あかまつ

松葉を利用

アカマツ(赤松)は本州から九州にかけて広く分布していています。北海道や沖縄ではみかけるものは栽培したものです。幹が上部では赤褐色で、老樹になるとなると下部は暗赤褐色になります。

薬用としては葉を使いますが、常緑樹なので必要な時に採集すれば良いでしょう。

中国の古典「本草綱目」には松葉の効用について 「風湿瘡、毛髪を生じ、五臓を安じ、中を守り、餓えず、天年を延べる」とあります。これはリウマチによく、薄くなった毛髪が生え内臓の調子を整え胃腸を守って食欲を増進し長寿を保つことができるという意味です。

有効成分である精油は10種類以上も含まれますが、代表的なものとしては、α・γ−ピネン、カンフェン、ヘランドレン、ボルネオールなどがあります。葉の表面にあるロウ質には、ユリペリ酸、サビナ酸などが含まれ、その他、ビタミンAとC、クエルセチンなどを含んでいます。

クエルセチンとビタミンCには血管壁を丈夫にするはたらきがあり、中風・高血圧症の予防と治療に良いとされています。

精油成分には皮膚を刺激するはたらきがあり、リウマチ・かっけ・凍傷の予防や治療にも応用することができます。

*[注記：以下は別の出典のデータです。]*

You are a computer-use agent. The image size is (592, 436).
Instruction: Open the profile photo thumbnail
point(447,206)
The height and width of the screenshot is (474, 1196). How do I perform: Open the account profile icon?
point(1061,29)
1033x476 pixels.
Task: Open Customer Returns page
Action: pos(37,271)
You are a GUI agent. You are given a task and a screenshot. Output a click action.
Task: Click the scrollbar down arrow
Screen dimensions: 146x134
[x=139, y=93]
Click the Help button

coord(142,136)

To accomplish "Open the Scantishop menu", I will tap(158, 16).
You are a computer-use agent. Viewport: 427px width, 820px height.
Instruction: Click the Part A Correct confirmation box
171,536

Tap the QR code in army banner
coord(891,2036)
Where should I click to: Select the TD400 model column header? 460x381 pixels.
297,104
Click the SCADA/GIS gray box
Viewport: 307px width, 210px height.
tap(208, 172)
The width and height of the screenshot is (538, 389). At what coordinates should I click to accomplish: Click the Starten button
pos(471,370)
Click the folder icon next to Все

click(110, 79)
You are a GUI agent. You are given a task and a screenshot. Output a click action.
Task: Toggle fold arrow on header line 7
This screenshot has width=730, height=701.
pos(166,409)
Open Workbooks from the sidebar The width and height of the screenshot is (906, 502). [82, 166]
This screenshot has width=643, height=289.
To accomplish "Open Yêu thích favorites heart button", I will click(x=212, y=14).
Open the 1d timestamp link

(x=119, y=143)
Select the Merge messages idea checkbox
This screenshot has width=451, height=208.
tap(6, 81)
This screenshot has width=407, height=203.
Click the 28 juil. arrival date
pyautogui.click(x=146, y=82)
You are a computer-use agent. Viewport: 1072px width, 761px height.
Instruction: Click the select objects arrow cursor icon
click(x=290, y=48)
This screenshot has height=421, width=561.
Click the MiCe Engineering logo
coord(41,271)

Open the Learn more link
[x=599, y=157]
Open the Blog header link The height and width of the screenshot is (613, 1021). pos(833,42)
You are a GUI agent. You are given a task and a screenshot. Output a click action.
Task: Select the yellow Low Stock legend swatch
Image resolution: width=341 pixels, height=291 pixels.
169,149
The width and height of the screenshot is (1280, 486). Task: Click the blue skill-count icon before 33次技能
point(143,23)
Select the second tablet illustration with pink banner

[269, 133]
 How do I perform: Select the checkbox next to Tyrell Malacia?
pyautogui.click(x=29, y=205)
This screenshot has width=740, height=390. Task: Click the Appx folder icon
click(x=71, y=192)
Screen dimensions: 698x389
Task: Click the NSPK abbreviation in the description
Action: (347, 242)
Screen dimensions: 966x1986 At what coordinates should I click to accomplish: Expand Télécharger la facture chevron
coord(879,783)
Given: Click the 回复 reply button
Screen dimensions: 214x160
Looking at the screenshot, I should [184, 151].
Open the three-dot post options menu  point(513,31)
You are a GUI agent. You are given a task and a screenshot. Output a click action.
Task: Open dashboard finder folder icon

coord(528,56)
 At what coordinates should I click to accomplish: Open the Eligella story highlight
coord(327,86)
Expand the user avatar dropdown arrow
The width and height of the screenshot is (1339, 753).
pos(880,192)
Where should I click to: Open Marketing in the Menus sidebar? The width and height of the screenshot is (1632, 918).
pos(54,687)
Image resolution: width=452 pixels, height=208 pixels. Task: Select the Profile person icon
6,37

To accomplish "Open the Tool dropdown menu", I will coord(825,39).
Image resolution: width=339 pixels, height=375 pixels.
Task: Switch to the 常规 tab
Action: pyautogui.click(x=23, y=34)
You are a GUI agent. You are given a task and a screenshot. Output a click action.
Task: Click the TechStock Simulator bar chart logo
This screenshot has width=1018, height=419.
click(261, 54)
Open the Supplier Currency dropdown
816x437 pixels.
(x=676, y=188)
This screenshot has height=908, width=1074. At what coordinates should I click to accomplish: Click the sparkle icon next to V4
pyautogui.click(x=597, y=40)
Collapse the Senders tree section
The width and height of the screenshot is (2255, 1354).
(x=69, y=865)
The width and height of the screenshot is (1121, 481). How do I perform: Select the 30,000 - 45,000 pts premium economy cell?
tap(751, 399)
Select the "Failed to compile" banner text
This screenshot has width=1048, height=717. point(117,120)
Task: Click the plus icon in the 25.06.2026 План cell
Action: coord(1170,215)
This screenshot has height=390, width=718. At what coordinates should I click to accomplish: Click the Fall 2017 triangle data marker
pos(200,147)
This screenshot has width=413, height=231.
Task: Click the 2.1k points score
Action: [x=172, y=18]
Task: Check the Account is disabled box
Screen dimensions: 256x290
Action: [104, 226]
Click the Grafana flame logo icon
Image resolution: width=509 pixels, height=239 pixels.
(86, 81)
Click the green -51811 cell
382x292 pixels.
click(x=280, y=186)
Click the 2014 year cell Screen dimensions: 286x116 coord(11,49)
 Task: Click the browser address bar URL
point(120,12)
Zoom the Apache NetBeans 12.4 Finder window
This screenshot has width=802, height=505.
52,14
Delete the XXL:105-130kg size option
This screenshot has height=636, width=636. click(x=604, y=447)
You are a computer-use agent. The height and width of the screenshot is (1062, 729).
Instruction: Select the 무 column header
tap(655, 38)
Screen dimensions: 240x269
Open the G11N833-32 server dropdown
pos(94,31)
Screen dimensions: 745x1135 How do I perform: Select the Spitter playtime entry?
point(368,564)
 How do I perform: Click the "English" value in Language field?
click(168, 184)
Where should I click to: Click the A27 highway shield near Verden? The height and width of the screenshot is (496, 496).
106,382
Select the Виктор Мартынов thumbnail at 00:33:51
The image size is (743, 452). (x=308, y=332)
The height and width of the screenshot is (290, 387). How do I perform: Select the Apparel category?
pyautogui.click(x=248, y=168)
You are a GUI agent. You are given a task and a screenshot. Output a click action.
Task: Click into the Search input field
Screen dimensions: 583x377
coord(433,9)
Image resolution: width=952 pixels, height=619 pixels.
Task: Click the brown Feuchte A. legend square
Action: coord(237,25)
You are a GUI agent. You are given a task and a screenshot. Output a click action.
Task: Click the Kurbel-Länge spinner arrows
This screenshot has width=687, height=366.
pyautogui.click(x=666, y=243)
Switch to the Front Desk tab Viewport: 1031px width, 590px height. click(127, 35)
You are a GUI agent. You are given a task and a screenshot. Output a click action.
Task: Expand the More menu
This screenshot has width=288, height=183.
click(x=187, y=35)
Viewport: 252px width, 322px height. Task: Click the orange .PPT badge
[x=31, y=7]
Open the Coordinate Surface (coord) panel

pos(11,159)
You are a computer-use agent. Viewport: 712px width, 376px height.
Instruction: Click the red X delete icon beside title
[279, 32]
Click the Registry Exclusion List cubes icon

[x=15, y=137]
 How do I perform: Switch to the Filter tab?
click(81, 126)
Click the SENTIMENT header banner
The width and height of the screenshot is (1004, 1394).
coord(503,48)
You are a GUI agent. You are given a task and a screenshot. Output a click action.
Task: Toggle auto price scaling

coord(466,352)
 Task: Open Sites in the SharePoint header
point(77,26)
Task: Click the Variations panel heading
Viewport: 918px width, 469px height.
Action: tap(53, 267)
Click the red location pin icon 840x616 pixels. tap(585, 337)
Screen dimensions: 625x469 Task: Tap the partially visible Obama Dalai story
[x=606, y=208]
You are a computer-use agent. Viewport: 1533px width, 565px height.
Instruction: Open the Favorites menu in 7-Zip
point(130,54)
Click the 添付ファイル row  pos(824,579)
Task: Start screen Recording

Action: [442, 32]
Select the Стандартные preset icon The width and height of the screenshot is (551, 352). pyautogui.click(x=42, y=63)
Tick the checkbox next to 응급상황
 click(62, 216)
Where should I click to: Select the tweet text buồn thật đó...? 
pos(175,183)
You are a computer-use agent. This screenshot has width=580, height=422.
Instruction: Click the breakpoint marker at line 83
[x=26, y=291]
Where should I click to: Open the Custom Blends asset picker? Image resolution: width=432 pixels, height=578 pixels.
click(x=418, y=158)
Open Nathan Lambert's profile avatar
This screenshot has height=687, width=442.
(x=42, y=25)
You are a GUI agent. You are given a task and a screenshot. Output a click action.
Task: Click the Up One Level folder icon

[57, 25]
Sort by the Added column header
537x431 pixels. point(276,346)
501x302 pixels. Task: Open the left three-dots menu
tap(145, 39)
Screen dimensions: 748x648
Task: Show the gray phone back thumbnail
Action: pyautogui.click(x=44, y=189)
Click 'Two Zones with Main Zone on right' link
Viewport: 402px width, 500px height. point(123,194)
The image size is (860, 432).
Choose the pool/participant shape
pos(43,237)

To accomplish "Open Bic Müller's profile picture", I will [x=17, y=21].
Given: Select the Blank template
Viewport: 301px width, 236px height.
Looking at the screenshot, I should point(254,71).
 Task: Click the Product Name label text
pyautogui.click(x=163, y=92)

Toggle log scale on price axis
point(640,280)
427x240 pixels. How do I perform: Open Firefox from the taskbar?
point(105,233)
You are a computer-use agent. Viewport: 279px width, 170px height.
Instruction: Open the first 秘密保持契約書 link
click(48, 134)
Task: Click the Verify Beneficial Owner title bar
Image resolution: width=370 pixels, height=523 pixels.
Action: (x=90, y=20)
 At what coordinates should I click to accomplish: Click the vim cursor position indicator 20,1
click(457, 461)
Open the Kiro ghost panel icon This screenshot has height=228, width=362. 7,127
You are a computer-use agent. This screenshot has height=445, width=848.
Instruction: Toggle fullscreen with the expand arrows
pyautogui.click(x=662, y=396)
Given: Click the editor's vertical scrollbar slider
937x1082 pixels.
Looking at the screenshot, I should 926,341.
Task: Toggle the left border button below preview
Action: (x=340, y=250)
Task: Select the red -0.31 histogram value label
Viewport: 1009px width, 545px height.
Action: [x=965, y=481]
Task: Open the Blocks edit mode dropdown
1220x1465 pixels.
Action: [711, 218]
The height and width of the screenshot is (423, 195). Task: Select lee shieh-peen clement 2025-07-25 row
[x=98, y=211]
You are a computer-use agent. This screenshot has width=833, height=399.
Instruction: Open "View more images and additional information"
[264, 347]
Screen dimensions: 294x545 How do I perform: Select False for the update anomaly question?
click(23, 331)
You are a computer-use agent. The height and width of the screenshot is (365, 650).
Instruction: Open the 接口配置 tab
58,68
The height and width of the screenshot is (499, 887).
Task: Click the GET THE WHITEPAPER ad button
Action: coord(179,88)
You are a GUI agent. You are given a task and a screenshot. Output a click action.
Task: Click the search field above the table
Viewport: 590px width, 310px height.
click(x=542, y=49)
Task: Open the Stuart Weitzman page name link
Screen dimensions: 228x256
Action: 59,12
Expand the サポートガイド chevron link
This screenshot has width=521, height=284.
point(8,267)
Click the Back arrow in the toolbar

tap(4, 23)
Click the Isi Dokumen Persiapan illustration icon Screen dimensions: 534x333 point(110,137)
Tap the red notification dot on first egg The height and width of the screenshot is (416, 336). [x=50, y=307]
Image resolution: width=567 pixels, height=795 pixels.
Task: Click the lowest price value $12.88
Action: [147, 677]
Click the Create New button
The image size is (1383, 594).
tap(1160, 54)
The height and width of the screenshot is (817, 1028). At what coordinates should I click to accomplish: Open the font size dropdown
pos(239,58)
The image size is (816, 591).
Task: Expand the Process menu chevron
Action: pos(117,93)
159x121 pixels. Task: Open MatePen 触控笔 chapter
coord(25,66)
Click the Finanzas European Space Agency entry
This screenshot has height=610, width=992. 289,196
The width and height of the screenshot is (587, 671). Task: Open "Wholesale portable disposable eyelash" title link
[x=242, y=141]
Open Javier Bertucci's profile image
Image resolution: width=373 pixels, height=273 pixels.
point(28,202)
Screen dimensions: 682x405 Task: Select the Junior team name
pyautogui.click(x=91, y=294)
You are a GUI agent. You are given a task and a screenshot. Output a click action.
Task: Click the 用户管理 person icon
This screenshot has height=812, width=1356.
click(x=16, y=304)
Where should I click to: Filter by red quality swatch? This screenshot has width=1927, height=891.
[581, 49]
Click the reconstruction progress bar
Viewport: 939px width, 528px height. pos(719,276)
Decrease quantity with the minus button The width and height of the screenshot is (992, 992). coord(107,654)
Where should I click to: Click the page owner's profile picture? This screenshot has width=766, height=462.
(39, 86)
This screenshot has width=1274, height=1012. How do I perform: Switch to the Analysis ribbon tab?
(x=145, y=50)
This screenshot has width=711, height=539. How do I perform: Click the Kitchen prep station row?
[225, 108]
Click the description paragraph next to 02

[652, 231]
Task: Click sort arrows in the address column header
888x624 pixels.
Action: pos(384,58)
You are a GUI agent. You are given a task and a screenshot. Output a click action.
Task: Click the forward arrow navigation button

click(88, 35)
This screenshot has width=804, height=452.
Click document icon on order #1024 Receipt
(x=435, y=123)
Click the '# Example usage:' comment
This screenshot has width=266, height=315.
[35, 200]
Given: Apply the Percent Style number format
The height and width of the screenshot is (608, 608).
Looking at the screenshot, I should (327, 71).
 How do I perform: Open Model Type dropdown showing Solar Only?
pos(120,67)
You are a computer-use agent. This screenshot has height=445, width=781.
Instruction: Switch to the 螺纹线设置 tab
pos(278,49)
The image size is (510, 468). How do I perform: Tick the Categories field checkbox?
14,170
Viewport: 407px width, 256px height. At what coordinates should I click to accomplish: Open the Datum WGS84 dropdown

血管壁強化・中風・高血圧の予防には松葉酒を服用すると良いでしょう。1回20ml、1日3回を目安に服用すると良いでしょう。

【アカマツ酒の作り方】
 とりたての赤松葉350gをよく洗って水きりし、細かく刻んで、グラニュー糖100g、ホワイトリカー1.8リットルとともにびんに入れ、3ヶ月ほど寝かせた後に布巾で濾します。